### YOUR GOAL
Copy out the lines of every entry below word for word, leaving out the pictures.

(Data on finding visible targets)
---
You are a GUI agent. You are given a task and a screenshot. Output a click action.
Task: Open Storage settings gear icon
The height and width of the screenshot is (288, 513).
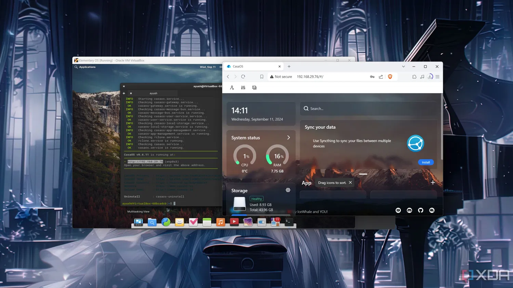click(288, 190)
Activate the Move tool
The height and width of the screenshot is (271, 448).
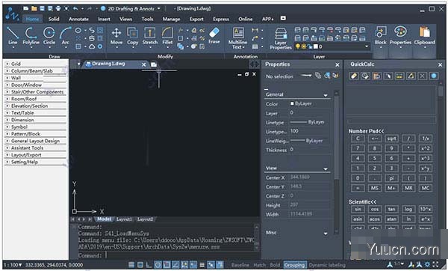(116, 36)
---
### WORKED ANSWER
You are a GUI agent. You are given a task and a screenshot. Output a click action.
Task: Open Storage settings gear icon
The height and width of the screenshot is (288, 513).
click(288, 190)
Activate the Move tool
The height and width of the screenshot is (271, 448).
(116, 36)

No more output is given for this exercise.